Tratando de ir más allá de ideologías y emociones, si analizamos a grandes rasgos el papel histórico de la filantropía, sus consecuencias sociales, económicas y culturales, parece que ésta ha sido más una enemiga, y no una aliada, de la transformación del actual sistema económico, hacia uno más justo y mejor equilibrado.

Rara vez nos encontramos con iniciativas filantrópicas, y mucho menos con causas caritativas, orientadas a incidir en las bases del modelo que exige de estos gestos para mantenerse. Es decir, si yo tengo un bienestar económico "excesivo", difícilmente apoyaría una causa que en realidad busque cambiar aquel modelo que me permite gozar de dicho privilegio. En cambio, gustoso, accederé a matizar sus nefastos efectos.

De acuerdo a lo anterior, la filantropía bien podría concebirse como una válvula de escape que libera presión ante un escenario objetivamente indefendible. Y aquí me refiero no sólo a un instrumento para compensar moralmente el desequilibro distributivo de la riqueza, sino incluso para perpetuarlo. Tal vez, si no existiese la caridad, entonces la realidad social y económica sería lo suficientemente insostenible como para obligar mecanismos tajantes, por ejemplo revoluciones violentas, que intentaran cambiar dicha situación.
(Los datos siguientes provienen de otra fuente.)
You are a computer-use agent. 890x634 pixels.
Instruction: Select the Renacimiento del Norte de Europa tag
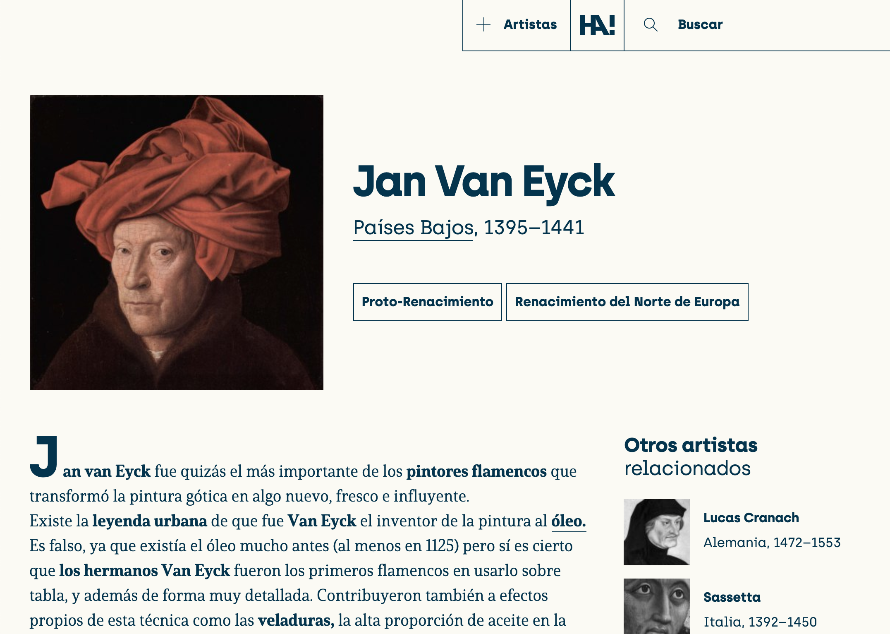pos(627,302)
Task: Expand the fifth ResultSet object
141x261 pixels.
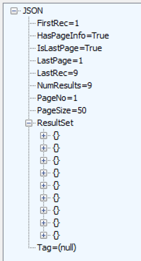Action: coord(44,186)
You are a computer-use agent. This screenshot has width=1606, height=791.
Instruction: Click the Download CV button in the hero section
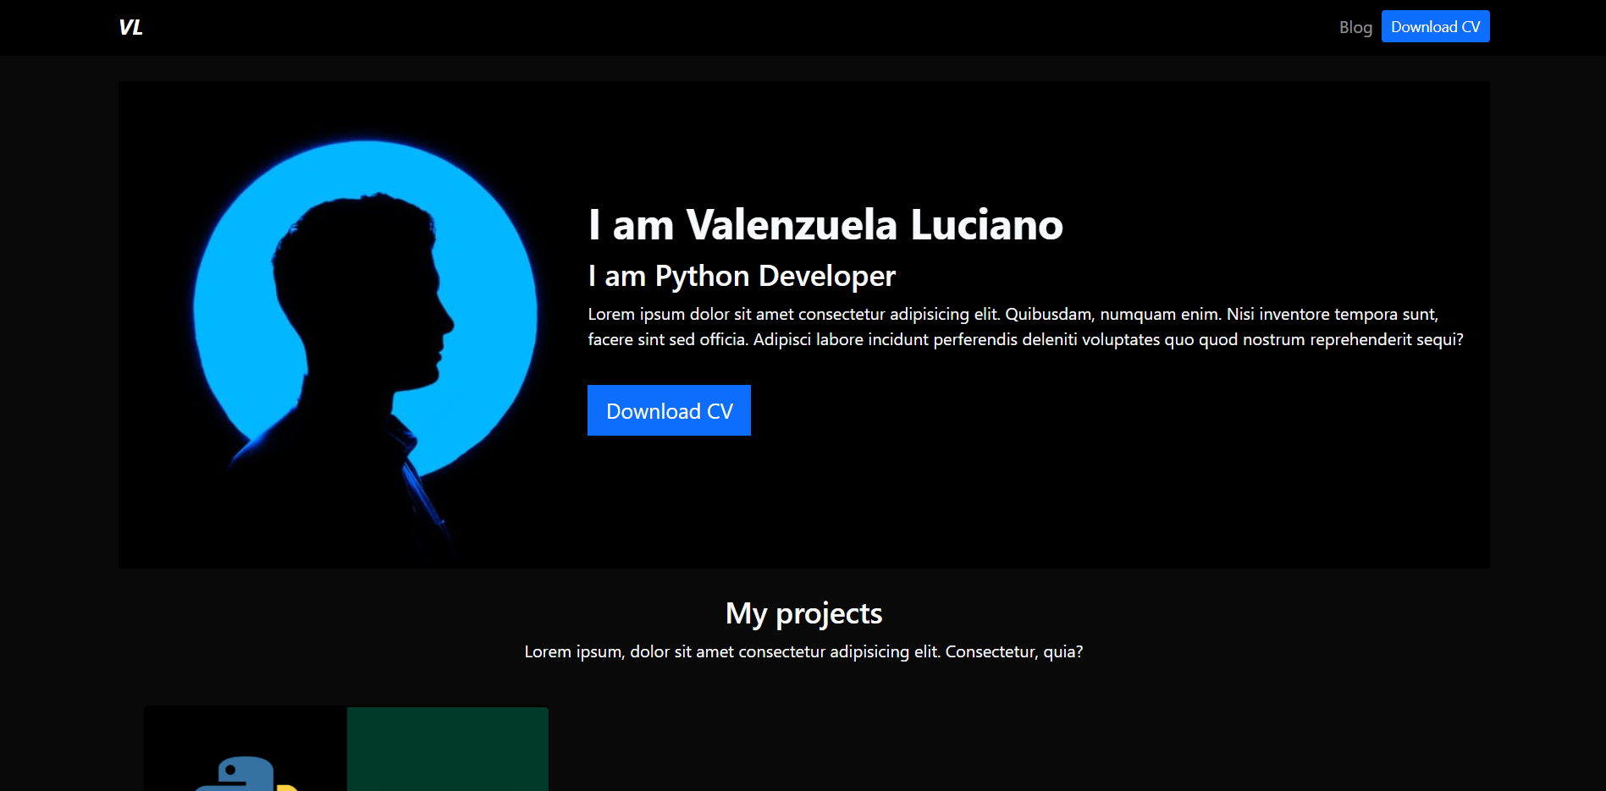(669, 410)
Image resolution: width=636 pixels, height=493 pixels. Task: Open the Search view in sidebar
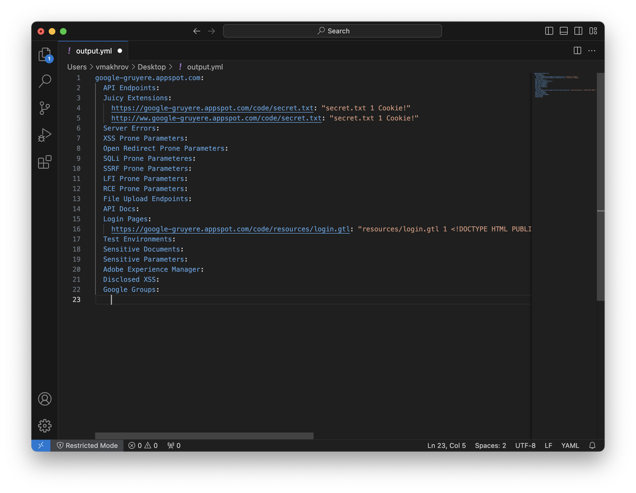45,81
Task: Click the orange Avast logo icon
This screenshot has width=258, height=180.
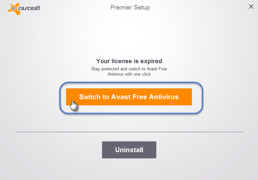Action: tap(15, 9)
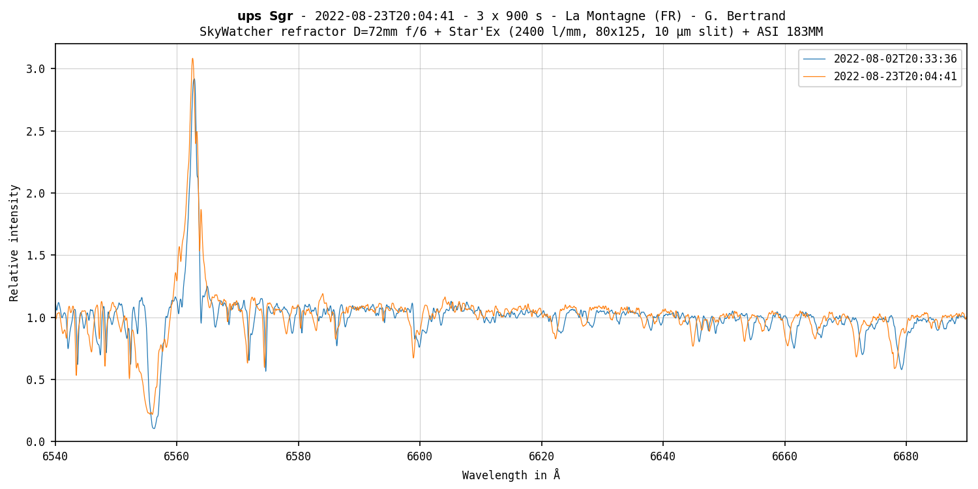
Task: Click the 6640 x-axis tick label
Action: pyautogui.click(x=663, y=456)
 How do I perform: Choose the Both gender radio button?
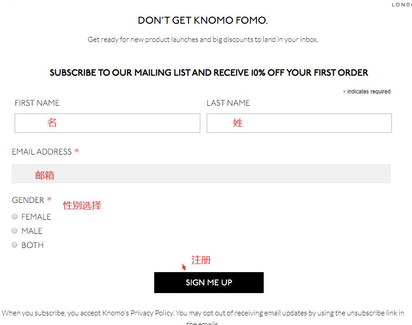(x=15, y=245)
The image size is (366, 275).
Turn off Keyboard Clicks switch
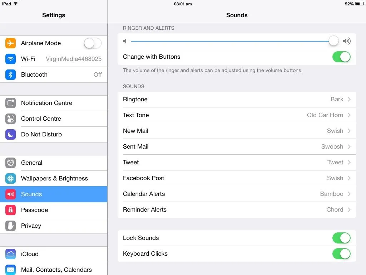point(341,254)
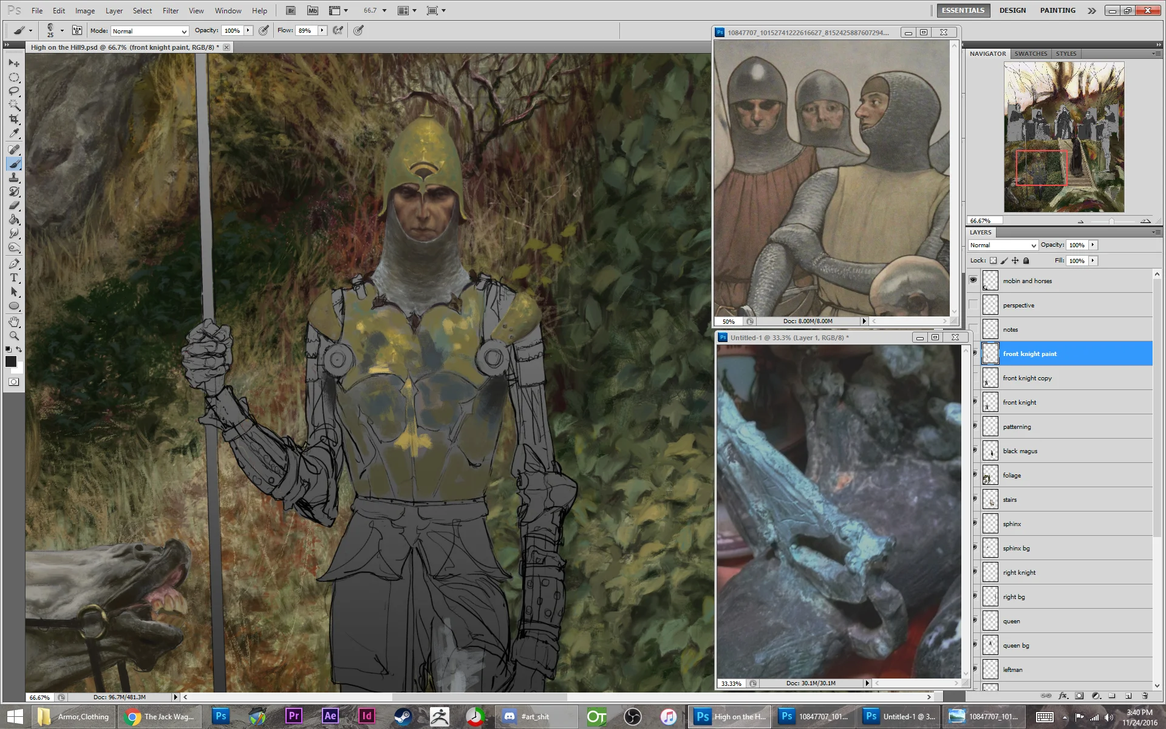Show the perspective layer
This screenshot has width=1166, height=729.
973,305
En fin, más allá de desalentarte a participar con microdonaciones, o donaciones cuantiosas, en causas caritativas o filantrópicas, preferiría invitarte a reflexionar sobre las consecuencias a corto, mediano, y largo plazo de este tipo de acciones. Y si consideras que al menos en algún sentido son benéficas, entonces creo que sería apropiado complementarlas con acciones o actitudes que apunten a, paralelamente, promover un cambio estructural de las actuales condiciones –aquellas que quizá te obligan a  recurrir a este tipo de actos. Recordemos que una sociedad verdaderamente sana, y regida por un modelo verdaderamente justo, sin duda no necesitaría de gestos filantrópicos. O al menos esta es mi opinión.